**Supplied text:**

↓↓↓

By Susanne Ramírez de Arellano
Vice President Kamala Harris will visit Puerto Rico Friday to monitor the use of recovery funds and assure Puerto Ricans that although natural disasters devastated the world’s oldest colony more than six years ago and the dispersal of federal funds has been painfully slow, she and President Joe Biden are committed to the island’s “recovery and renewal.”
But that is a farce and political theater to Puerto Ricans like me living on the island.
Harris, who last visited in 2017 as a senator, will make her first trip to the archipelago since being sworn in. The timing of it — March 22nd, the day Puerto Rico marks the abolition of slavery — doesn’t make for great optics.
It’s a key detail that the Biden administration should have been mindful of, but in many ways, it says the quiet part out loud: The purpose of Harris’ visit is not to please Puerto Ricans on the island but to use them to pull in electoral gold — the 5.8 million Boricuas living on the mainland.

↑↑↑

**Entries provided:**

↓↓↓

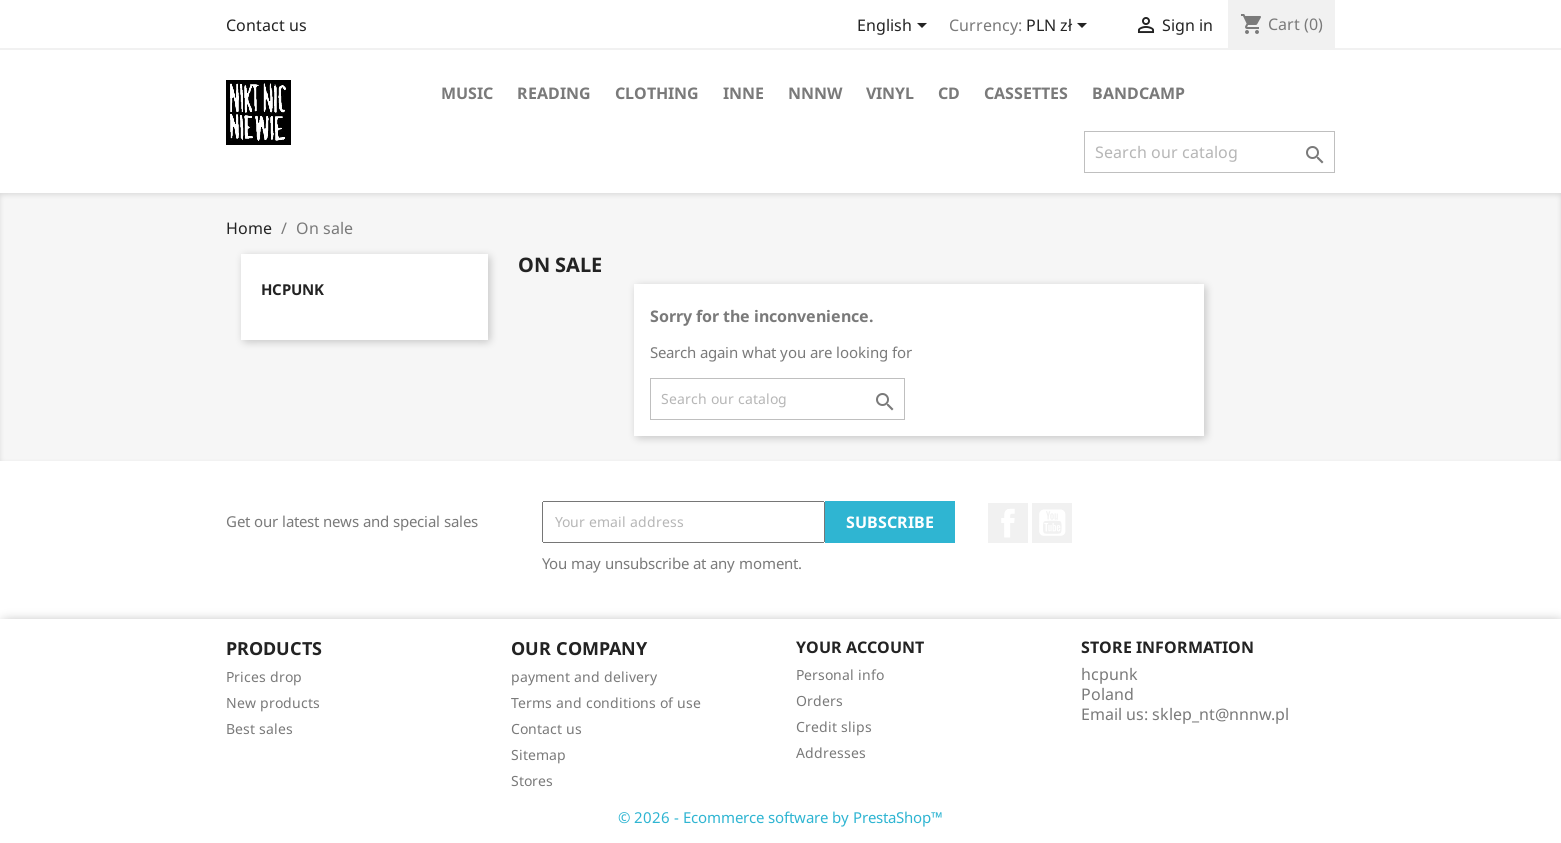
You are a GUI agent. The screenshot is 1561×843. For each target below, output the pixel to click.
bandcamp (1138, 93)
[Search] (1209, 152)
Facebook (1008, 523)
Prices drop (264, 676)
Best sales (259, 728)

↑↑↑

**Given task:** According to the piece on Kamala Harris's trip to Puerto Rico, what does Puerto Rico mark on March 22nd? The items aren't needed for this.

**Reply:** The abolition of slavery.